Mitch looked at the pistols on her hips.
“And trust me, with your skills, you’ll be more than welcome, not to mention
that you saved our asses and we owe you big time over the next ten lifetimes.”

Eliza never figured that someone would be
thanking her for saving their life. All of those years of being annoyed by the
constant hovering of Secret Service agents and now she just wanted to go back
in time and thank them all. Eliza looked down at the pack between her legs on
the floor and thought of the laptop inside. They were still several hundred
miles away from Ft. Lewis and she needed to keep the contents of her pack as
well as her background hidden for now. She just wanted to forget what was at
stake, forget about the world as it was, and just crawl into a corner somewhere
and be left alone. Everything she knew was gone and returning to Fort Lewis
would only bring endless questions about her ordeal, reminding her of what she
no longer had. No one in this group knew who she was and it felt good to be
anonymous for once in her life.

As they continued north, Eliza beheld
miles of open country ahead of them, surrounded by coniferous trees and rugged
wilderness. She was at once excited and intimidated, having spent most of her
life in urban areas. Then she realized that it was the first inkling of actual
emotion she had felt since she was with Willis, training with him, laughing on
occasion, and being wrapped in his arms at night.

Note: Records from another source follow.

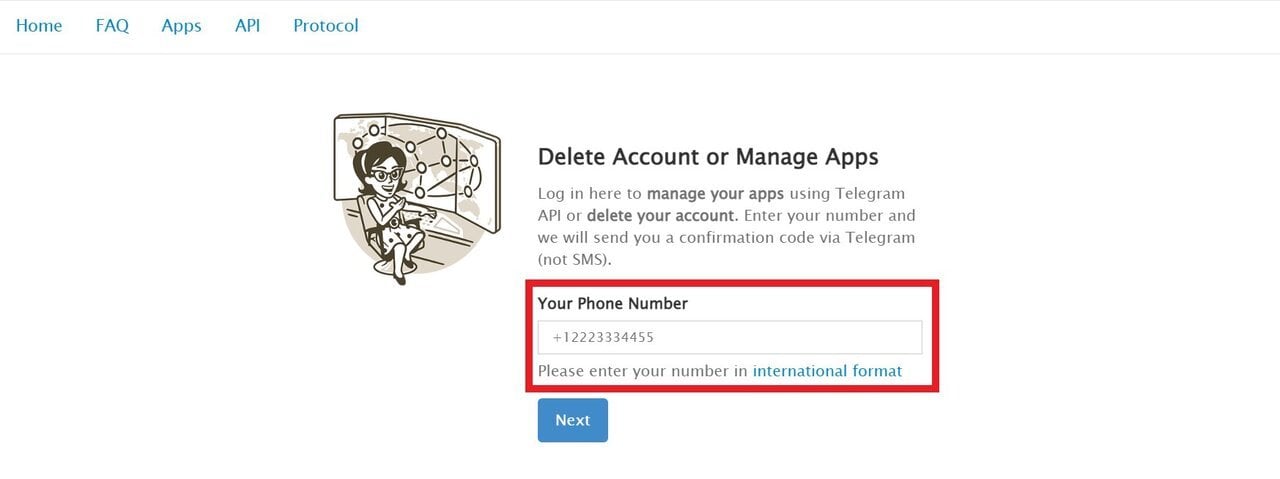Screen dimensions: 1280x479
Task: Click the phone number input field
Action: (730, 337)

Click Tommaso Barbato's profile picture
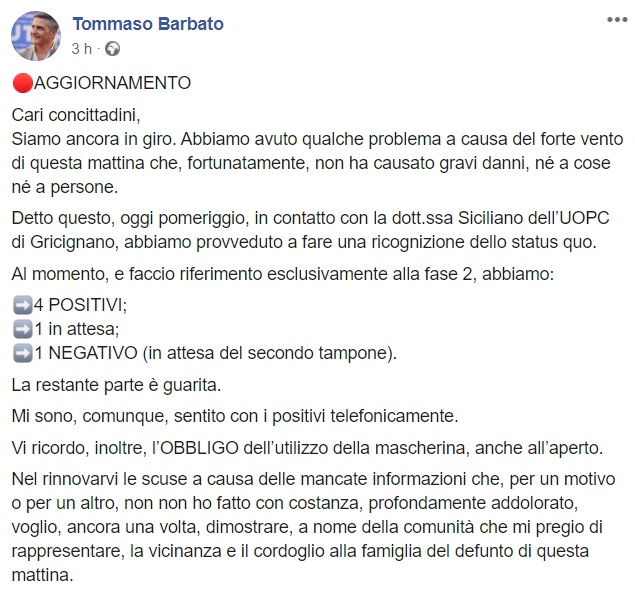[x=36, y=36]
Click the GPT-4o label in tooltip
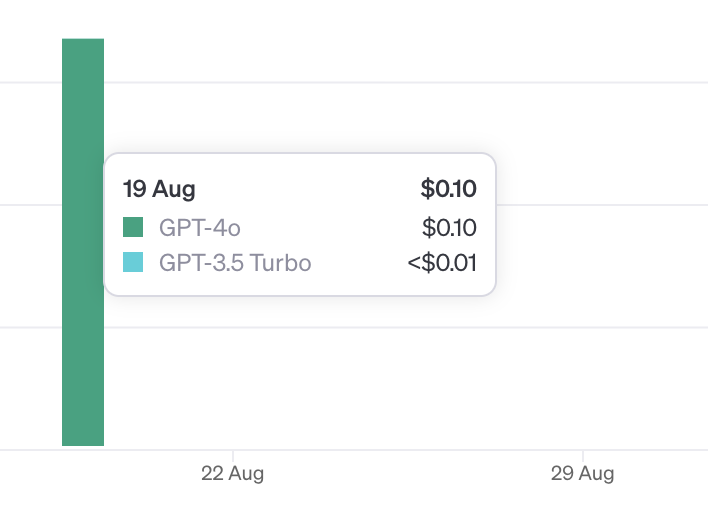 200,227
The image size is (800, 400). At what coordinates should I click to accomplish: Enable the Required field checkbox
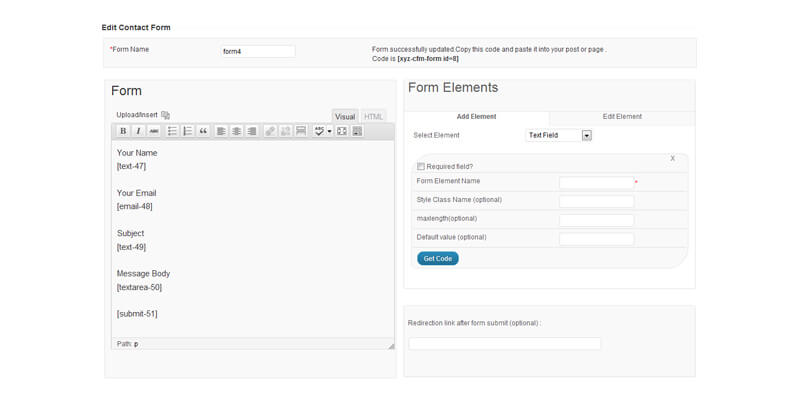tap(421, 167)
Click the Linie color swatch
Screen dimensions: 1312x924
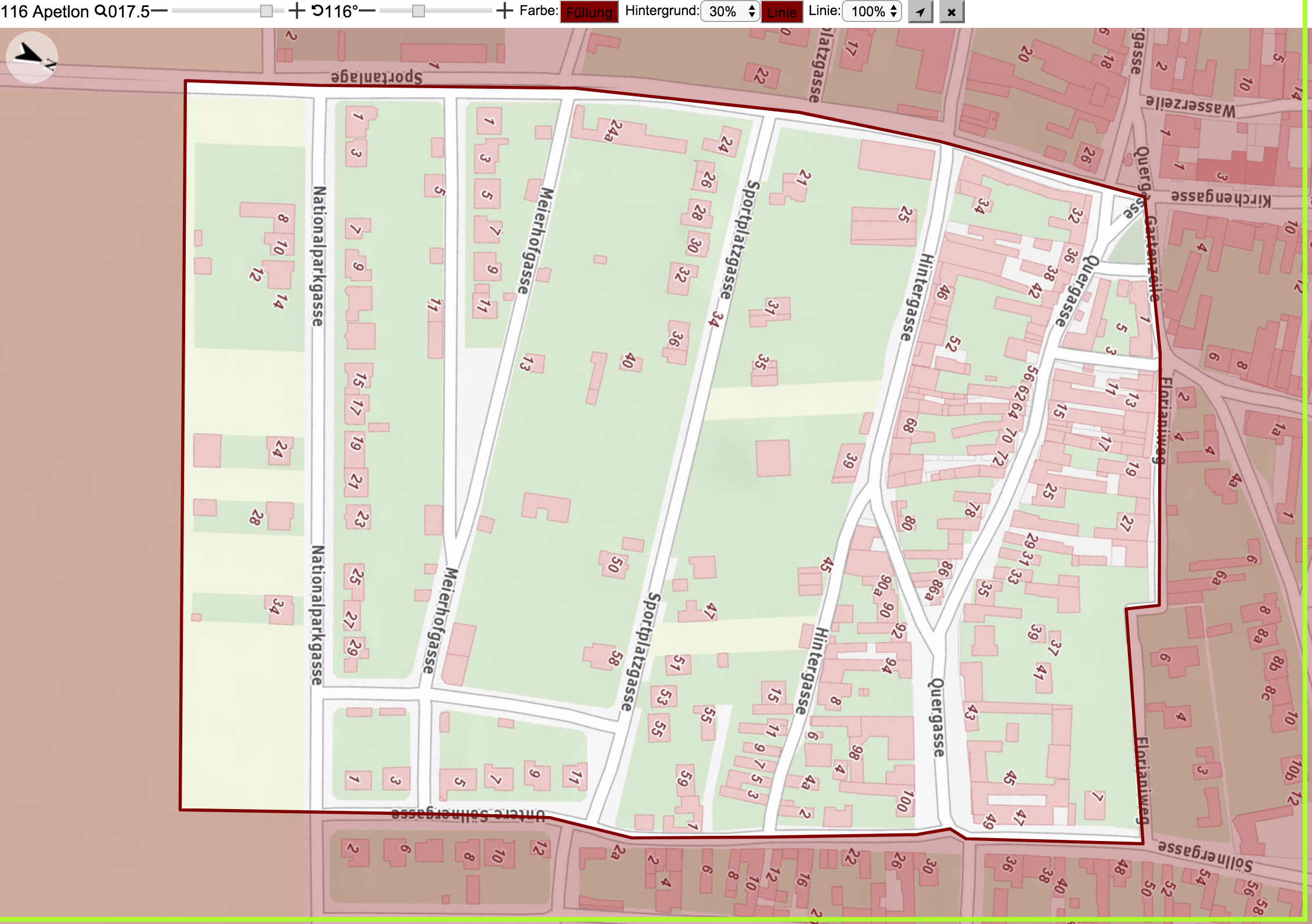782,12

One day she swore that she would return to
the scene of his final resting place to let him know that she had made it.
Until then she would persevere, she would adapt, and she would prevail in this
new world no matter what befell her or how difficult the road ahead was. Eliza
looked up at the snow-capped peaks of Mt. Rainier looming in the distance and
took in a deep breath, relaxing her balled fists and easing back into the seat.